# WHAT THE EXERCISE ASKS
Everything from the line with "Select the Вчера period tab" to the final line of the entries, both included, should be restated word for word; please omit the pictures.

# STUDY MATERIAL
⁂

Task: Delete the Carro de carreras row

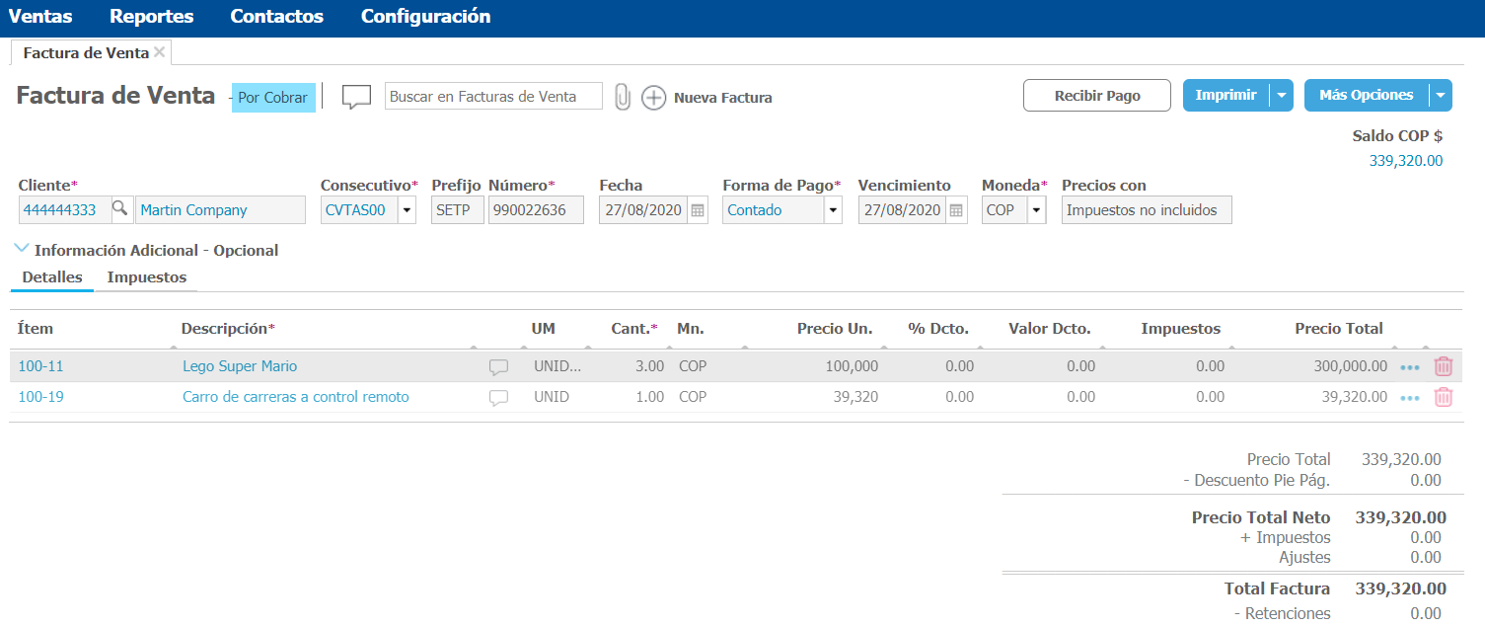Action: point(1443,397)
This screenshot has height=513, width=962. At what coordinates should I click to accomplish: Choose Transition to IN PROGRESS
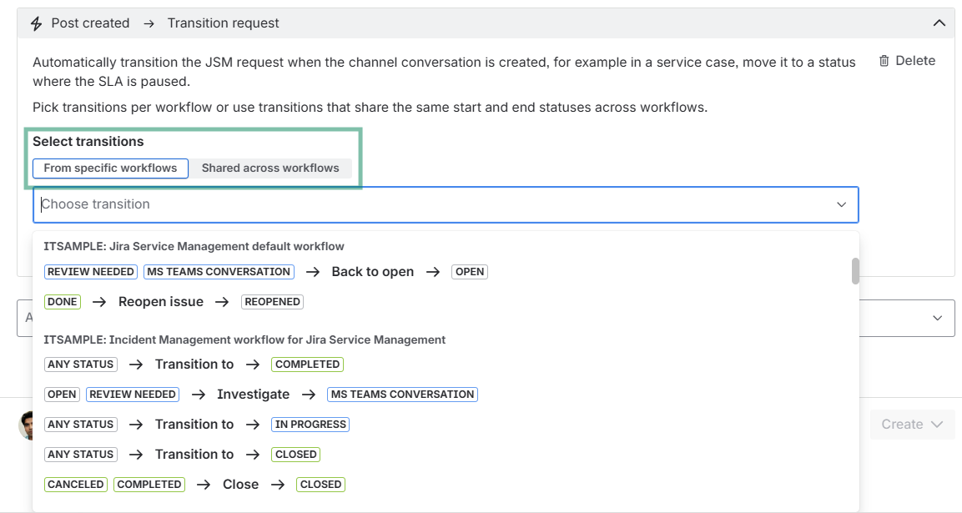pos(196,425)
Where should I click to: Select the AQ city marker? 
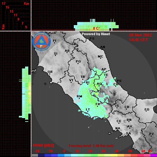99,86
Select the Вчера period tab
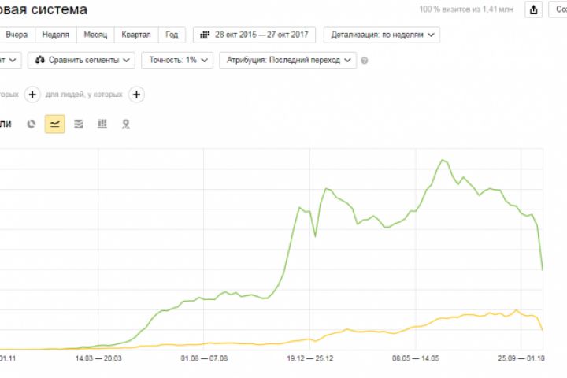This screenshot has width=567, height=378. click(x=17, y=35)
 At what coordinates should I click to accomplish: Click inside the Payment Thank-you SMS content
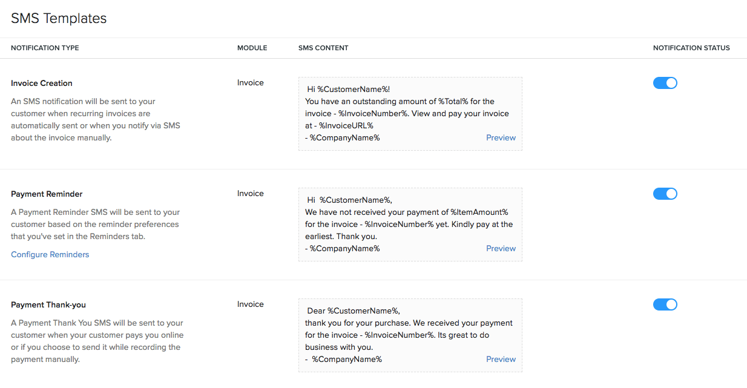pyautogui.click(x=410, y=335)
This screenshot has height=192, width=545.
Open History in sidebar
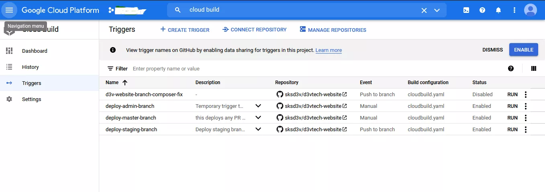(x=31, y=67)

⁂

# SOLUTION TO THE PROBLEM
Select the Вчера period tab
This screenshot has width=567, height=378. click(x=17, y=35)
 At what coordinates should I click to accomplish: Click inside the Payment Thank-you SMS content
pyautogui.click(x=410, y=335)
This screenshot has height=192, width=545.
Open History in sidebar
(x=31, y=67)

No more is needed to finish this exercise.